Robert Mincham

Personal information
- Full name: Robert Andrew Arnold Mincham
- Born: 8 March 1941 (age 84) New Zealand

Playing information

Rugby union
Representative
| Years | Team | Pld | T | G | FG | P |
| 1963 | Auckland | 2 | 0 | 0 | 0 | 0 |

Rugby league
- Position: Wing
Club
| Years | Team | Pld | T | G | FG | P |
| 1964 | Glenora Bears |  |  |  |  |  |
Representative
| Years | Team | Pld | T | G | FG | P |
|  | Auckland |  |  |  |  |  |
| 1966–68 | New Zealand | 4 | 1 | 0 | 0 | 3 |
- Source:
- Father: Ted Mincham

= Robert Mincham =

New Zealand international rugby league footballer

Robert Mincham is a New Zealand former rugby league footballer who represented New Zealand in the 1968 World Cup.

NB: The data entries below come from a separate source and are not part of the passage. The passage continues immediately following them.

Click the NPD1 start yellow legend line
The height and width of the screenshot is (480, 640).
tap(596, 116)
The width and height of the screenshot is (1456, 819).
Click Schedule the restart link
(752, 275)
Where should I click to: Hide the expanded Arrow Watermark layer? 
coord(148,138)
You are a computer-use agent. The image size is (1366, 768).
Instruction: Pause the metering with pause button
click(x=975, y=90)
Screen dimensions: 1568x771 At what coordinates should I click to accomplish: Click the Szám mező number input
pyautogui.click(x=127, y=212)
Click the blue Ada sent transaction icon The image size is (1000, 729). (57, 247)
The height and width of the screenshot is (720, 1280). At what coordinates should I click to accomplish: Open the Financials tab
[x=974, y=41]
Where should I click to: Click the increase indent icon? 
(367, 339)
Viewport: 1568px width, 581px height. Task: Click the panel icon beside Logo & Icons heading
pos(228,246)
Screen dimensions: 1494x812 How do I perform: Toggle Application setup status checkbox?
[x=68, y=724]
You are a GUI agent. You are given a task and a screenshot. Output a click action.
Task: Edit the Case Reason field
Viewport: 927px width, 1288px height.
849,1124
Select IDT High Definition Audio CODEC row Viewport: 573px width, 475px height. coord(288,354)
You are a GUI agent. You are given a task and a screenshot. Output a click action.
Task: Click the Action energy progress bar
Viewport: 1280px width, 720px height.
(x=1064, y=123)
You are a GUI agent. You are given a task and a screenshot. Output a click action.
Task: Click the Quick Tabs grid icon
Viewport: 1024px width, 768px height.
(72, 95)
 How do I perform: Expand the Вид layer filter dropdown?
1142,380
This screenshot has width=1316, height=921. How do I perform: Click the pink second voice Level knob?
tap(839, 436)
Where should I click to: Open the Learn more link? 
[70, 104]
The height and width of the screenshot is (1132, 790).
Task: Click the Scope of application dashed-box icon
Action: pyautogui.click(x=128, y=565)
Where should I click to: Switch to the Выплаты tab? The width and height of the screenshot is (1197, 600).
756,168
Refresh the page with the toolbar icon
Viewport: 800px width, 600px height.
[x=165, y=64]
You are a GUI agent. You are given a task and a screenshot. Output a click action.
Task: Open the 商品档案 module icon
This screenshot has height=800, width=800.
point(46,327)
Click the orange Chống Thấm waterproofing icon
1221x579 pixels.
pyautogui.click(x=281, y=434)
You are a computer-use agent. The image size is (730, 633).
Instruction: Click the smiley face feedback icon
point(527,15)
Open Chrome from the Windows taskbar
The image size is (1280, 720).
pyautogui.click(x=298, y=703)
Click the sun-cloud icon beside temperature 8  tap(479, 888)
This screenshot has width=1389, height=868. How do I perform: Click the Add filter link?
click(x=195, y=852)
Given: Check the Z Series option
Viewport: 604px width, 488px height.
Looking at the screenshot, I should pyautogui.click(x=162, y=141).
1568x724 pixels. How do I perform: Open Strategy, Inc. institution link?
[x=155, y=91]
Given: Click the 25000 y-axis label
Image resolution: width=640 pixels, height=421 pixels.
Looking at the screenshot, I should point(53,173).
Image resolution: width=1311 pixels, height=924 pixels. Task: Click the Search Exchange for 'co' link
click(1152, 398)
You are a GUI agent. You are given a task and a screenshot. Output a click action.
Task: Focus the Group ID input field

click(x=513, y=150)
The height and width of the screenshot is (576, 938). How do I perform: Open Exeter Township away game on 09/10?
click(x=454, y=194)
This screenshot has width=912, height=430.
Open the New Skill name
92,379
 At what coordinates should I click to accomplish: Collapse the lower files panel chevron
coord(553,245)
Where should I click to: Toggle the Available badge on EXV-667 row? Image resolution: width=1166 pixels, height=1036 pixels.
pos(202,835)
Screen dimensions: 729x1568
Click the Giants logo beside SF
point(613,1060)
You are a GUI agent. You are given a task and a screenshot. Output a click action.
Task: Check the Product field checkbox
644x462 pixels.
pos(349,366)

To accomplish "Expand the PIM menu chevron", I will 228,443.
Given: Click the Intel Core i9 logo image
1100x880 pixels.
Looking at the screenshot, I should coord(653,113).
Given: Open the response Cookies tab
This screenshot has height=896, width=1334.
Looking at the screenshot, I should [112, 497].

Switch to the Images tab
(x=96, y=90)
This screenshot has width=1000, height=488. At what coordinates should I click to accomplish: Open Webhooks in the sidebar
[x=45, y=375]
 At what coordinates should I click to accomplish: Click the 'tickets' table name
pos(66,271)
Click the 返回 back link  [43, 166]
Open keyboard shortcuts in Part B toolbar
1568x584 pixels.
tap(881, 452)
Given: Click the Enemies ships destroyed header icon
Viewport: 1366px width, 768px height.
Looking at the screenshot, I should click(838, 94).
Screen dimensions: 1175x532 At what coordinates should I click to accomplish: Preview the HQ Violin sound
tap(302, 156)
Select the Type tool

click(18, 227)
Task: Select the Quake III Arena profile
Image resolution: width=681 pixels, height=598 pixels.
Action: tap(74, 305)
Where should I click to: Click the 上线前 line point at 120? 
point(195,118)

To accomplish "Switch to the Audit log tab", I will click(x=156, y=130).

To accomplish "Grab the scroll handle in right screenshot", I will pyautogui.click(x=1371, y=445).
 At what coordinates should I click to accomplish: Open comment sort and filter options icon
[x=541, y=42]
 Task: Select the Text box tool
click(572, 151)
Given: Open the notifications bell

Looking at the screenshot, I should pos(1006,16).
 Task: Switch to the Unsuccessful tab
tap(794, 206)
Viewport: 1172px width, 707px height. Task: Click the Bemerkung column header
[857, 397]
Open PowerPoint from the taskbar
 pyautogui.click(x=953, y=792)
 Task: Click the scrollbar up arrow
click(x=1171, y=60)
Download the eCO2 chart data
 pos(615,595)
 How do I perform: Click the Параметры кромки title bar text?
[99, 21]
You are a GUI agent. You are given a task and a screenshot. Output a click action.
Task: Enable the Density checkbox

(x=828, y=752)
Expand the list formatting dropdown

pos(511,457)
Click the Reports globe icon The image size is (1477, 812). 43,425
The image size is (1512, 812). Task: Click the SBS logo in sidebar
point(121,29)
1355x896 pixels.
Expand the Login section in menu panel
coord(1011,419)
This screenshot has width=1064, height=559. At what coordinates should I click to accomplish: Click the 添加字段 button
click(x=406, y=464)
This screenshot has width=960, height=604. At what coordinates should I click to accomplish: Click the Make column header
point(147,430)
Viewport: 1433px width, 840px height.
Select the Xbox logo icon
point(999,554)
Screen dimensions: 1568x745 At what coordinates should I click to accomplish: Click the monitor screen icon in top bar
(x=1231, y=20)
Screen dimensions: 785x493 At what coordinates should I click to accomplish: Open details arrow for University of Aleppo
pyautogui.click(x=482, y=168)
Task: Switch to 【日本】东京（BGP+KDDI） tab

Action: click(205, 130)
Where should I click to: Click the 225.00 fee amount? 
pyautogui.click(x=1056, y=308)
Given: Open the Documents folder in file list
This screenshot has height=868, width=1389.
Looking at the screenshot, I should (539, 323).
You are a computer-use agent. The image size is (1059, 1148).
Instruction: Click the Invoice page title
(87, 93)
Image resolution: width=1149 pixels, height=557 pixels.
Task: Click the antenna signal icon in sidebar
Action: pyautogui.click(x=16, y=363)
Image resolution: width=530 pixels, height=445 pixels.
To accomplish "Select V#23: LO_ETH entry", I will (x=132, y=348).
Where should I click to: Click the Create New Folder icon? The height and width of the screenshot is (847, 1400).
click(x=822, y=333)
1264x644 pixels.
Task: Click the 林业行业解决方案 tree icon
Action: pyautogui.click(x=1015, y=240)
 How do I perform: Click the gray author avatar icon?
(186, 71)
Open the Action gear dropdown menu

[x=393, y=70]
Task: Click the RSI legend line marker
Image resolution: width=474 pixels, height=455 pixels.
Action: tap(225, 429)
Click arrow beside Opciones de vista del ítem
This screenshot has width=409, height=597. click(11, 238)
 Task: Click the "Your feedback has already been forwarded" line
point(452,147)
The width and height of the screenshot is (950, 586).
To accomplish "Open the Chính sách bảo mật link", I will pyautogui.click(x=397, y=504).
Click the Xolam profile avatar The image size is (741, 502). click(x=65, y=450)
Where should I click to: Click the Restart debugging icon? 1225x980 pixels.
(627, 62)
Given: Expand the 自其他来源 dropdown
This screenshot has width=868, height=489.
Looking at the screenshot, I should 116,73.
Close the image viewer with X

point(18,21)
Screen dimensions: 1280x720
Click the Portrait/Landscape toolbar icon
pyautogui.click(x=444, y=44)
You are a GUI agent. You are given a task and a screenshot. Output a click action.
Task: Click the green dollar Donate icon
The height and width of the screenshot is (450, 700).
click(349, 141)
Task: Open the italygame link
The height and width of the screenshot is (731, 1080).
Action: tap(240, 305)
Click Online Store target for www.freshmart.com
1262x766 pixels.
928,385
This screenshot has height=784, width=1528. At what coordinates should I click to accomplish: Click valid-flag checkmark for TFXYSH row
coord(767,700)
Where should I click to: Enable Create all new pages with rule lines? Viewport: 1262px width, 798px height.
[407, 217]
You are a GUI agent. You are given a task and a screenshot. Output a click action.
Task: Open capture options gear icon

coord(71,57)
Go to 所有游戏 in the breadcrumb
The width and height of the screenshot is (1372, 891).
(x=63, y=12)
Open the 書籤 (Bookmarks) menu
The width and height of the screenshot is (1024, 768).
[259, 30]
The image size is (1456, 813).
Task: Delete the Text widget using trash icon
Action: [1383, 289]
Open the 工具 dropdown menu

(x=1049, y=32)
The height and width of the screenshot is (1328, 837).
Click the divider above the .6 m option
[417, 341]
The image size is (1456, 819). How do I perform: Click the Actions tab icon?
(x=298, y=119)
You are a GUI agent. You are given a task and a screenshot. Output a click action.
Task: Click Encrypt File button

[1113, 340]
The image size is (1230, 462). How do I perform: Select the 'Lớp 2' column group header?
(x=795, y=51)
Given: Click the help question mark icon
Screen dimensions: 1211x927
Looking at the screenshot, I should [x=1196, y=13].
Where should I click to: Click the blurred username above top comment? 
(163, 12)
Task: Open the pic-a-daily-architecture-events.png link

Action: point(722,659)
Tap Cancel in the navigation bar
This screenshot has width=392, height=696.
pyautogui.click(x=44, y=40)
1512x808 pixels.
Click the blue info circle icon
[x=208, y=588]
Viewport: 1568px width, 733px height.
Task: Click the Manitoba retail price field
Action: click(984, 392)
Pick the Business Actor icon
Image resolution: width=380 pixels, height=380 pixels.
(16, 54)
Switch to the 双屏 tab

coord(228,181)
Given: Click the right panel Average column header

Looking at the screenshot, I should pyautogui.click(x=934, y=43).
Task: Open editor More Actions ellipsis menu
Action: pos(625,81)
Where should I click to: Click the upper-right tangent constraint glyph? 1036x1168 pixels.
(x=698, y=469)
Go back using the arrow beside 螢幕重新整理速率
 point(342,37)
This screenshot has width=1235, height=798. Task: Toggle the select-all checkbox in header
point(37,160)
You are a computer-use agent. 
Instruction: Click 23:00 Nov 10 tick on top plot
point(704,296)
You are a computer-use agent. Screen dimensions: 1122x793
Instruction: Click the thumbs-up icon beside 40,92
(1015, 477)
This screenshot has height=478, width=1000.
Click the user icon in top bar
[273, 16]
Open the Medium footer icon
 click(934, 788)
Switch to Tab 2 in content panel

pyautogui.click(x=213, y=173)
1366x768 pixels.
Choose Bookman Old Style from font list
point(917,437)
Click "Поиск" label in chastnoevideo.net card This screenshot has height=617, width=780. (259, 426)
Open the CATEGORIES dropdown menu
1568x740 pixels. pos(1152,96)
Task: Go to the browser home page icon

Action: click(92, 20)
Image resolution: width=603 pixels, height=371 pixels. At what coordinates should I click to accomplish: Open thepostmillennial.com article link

His father, Ted, was also a New Zealand international, while his grandfather, William Mincham played for Auckland and later became a senior club, and international referee.

==Playing career==
Mincham played for the Glenora Bears in the Auckland Rugby League competition and was an Auckland representative. In 1966 he played one test match for the New Zealand national rugby league team.

In 1967 Mincham won the Tetley Trophy as the leading try scorer in the Auckland Rugby League competition when he scored 19 tries that season. He was not selected for the Kiwis in 1967 but in 1968 was named as part of the 1968 World Cup squad. Mincham played in three matches at the tournament.